--- Records for processing Enclosed Below ---
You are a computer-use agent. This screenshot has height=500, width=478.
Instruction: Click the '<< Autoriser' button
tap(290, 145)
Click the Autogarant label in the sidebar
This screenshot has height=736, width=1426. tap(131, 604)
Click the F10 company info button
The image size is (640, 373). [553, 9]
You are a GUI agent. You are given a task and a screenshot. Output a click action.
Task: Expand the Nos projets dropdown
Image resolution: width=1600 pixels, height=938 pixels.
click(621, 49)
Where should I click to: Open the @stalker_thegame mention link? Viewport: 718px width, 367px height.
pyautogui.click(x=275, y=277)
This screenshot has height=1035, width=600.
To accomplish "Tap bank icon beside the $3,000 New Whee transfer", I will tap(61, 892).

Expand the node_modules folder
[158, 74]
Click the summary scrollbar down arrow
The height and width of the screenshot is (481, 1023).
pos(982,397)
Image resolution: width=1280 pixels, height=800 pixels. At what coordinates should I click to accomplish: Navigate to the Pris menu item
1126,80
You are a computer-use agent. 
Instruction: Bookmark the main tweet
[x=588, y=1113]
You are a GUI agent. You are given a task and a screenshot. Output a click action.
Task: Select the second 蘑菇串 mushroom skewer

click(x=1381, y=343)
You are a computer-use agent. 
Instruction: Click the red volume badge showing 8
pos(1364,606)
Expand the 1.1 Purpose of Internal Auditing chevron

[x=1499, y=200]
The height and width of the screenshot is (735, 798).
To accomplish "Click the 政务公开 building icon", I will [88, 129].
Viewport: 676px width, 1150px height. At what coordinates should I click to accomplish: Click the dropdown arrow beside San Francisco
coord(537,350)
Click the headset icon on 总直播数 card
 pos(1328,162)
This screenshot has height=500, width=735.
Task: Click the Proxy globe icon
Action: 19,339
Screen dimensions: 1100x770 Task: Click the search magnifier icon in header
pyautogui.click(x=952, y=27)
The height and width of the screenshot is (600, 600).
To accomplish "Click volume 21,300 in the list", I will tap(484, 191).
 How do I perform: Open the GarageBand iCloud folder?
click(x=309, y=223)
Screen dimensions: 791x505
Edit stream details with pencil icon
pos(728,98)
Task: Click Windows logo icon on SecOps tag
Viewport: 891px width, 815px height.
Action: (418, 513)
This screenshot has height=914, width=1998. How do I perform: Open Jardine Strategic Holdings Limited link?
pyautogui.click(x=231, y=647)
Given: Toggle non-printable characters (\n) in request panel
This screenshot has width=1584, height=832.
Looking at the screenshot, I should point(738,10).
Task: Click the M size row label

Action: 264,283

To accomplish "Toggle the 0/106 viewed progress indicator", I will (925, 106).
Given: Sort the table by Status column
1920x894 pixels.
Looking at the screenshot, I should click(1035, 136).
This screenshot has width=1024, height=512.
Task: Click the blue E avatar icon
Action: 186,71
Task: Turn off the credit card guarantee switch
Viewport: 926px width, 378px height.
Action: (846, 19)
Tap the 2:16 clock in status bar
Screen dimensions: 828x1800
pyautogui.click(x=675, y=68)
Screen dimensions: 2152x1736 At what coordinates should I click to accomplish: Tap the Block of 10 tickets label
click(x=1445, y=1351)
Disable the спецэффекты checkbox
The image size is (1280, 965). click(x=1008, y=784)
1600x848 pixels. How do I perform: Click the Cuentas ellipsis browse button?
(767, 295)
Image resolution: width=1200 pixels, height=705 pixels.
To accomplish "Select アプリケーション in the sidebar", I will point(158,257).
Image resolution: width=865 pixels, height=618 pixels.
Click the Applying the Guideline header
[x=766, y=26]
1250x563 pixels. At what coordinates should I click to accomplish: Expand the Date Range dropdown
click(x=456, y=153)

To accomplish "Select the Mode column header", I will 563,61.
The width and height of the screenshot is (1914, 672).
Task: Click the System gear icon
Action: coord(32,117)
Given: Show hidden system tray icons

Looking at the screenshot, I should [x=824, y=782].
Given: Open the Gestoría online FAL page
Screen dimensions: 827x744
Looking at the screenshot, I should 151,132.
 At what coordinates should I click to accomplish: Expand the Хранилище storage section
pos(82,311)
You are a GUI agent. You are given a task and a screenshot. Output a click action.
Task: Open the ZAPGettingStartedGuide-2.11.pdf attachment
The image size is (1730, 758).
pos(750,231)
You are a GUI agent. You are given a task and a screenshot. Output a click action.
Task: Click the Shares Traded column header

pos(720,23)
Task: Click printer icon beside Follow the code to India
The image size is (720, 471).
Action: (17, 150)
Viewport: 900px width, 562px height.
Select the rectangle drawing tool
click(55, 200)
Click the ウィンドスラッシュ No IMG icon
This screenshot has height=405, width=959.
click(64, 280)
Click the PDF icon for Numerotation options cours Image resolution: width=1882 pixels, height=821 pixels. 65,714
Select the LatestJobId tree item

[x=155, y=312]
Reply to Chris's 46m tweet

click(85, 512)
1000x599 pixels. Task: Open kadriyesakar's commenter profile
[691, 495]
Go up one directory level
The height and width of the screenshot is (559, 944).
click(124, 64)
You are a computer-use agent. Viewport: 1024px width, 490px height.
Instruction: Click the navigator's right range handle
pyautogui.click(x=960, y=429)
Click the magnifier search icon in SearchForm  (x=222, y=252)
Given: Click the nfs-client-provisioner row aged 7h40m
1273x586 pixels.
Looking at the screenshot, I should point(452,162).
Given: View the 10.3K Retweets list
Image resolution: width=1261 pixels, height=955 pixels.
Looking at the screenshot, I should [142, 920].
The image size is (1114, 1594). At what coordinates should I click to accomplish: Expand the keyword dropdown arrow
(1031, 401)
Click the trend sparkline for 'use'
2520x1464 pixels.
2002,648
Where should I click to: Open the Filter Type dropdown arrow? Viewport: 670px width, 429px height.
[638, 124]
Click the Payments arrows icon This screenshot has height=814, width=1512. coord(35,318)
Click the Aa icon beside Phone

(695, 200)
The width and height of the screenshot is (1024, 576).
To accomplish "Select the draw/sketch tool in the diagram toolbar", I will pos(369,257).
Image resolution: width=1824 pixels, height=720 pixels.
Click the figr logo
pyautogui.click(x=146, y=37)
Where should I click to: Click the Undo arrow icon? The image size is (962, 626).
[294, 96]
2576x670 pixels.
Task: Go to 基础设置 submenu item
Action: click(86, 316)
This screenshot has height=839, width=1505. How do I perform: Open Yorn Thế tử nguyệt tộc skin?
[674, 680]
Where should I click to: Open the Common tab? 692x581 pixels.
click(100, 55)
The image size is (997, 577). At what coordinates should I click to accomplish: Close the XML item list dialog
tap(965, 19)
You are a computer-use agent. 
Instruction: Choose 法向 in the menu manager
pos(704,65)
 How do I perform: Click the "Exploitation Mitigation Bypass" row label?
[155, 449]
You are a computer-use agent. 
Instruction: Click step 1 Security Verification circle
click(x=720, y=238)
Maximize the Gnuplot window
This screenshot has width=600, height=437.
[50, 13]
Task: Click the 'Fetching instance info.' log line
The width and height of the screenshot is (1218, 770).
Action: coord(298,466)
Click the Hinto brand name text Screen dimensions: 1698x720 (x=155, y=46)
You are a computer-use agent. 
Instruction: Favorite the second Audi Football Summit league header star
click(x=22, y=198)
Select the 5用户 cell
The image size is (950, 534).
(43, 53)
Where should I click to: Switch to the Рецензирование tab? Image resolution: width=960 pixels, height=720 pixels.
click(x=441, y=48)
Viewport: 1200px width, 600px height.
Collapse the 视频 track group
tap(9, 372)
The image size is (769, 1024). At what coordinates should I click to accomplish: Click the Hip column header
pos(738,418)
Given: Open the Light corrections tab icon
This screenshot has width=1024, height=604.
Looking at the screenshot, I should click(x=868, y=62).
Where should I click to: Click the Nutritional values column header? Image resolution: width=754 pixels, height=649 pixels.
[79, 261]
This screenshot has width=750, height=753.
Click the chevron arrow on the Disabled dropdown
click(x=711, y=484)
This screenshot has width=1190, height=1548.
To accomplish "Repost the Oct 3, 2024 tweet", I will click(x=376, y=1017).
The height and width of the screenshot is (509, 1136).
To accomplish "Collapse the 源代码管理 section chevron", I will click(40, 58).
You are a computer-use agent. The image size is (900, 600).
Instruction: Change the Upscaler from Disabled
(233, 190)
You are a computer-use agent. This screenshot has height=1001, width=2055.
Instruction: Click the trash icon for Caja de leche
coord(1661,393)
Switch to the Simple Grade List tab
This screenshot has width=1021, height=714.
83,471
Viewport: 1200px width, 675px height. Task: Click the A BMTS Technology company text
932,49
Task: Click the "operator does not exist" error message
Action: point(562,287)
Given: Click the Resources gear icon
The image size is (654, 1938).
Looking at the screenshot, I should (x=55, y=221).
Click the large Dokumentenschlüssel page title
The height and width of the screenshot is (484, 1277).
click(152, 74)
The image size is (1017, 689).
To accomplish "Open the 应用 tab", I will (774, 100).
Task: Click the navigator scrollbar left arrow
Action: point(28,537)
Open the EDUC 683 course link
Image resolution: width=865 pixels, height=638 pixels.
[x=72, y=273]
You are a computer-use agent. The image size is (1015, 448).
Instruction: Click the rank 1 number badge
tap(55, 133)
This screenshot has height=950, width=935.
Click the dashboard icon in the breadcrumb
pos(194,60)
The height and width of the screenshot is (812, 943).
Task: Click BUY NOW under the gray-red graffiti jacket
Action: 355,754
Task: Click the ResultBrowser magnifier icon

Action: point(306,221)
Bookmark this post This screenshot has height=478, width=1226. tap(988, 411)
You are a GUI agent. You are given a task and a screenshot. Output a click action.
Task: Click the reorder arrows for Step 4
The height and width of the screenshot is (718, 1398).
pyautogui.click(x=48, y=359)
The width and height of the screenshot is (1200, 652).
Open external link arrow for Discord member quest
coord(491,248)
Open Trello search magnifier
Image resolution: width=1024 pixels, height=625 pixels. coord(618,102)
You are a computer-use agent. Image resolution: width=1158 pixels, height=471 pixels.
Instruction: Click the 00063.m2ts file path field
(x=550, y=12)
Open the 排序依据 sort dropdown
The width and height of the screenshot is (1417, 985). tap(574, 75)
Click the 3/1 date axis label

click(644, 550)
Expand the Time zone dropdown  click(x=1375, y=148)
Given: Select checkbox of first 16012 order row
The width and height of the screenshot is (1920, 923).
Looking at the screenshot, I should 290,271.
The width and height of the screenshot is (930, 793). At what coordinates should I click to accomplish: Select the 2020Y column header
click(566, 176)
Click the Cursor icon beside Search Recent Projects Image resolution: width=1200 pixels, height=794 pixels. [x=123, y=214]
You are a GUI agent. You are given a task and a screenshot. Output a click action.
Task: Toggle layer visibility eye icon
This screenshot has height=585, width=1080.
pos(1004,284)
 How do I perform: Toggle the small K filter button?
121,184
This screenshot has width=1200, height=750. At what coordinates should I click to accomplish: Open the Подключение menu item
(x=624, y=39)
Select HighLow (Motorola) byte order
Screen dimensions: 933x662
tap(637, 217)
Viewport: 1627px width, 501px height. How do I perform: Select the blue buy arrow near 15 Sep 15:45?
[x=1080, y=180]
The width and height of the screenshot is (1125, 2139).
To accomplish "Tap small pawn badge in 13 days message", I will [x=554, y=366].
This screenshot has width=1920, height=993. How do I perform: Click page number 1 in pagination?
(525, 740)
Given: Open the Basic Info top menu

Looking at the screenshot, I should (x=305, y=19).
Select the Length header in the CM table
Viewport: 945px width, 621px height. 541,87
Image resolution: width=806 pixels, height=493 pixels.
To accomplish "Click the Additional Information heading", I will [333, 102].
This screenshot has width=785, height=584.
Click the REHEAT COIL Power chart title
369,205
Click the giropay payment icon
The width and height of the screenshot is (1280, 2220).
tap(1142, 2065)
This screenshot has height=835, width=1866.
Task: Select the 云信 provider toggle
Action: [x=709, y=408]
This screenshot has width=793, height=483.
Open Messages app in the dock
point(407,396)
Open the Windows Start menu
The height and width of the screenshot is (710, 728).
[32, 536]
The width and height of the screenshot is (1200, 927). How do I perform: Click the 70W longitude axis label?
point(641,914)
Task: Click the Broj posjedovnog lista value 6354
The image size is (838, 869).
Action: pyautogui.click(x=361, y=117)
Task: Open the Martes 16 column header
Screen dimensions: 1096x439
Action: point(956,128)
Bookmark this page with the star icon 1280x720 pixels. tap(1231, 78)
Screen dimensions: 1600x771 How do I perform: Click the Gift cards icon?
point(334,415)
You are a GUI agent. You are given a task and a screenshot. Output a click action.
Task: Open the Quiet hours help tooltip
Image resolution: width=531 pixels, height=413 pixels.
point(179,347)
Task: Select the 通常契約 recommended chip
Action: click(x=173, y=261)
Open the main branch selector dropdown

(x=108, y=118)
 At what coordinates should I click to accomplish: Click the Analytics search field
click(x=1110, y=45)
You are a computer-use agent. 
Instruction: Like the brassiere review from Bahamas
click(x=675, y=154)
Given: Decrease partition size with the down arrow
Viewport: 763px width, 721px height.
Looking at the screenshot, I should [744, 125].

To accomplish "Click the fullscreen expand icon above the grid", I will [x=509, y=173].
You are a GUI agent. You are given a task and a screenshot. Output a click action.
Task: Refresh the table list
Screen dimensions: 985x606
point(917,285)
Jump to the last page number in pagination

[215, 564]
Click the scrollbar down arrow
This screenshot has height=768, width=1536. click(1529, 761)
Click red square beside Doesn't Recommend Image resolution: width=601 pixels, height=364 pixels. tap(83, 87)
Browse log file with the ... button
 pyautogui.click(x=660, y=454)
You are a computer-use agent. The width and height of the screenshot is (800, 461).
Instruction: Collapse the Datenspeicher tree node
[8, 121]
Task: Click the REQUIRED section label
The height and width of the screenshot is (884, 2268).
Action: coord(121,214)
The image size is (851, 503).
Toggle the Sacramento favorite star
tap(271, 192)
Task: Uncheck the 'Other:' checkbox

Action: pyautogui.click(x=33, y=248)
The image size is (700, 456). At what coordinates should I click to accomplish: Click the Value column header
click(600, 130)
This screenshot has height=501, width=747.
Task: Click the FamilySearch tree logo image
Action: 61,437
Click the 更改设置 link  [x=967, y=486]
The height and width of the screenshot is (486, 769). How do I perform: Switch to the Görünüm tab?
--- End of Enclosed Records for processing ---
◆ Work order
Tell how many lines of the data above hold the string "arrows". Give only the number.

◆ Task solution
2